## What needs to be done
Reproduce every one of the following items verbatim, character for character.

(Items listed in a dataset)
————

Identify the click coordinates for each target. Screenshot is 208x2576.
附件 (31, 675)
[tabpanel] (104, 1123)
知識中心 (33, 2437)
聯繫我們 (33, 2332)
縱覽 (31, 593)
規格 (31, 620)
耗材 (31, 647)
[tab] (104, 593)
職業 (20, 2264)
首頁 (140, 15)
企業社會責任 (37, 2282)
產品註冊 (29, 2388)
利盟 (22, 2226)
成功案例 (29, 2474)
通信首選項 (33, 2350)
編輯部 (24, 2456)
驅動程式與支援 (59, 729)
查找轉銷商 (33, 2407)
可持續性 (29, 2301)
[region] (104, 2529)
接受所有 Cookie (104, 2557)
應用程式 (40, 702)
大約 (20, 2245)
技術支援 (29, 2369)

————

## Written reply
Identify the click coordinates for each target. Screenshot is 208x2576.
附件 (31, 675)
[tabpanel] (104, 1123)
知識中心 (33, 2437)
聯繫我們 (33, 2332)
縱覽 (31, 593)
規格 (31, 620)
耗材 (31, 647)
[tab] (104, 593)
職業 (20, 2264)
首頁 (140, 15)
企業社會責任 (37, 2282)
產品註冊 (29, 2388)
利盟 (22, 2226)
成功案例 (29, 2474)
通信首選項 (33, 2350)
編輯部 (24, 2456)
驅動程式與支援 (59, 729)
查找轉銷商 (33, 2407)
可持續性 (29, 2301)
[region] (104, 2529)
接受所有 Cookie (104, 2557)
應用程式 (40, 702)
大約 (20, 2245)
技術支援 (29, 2369)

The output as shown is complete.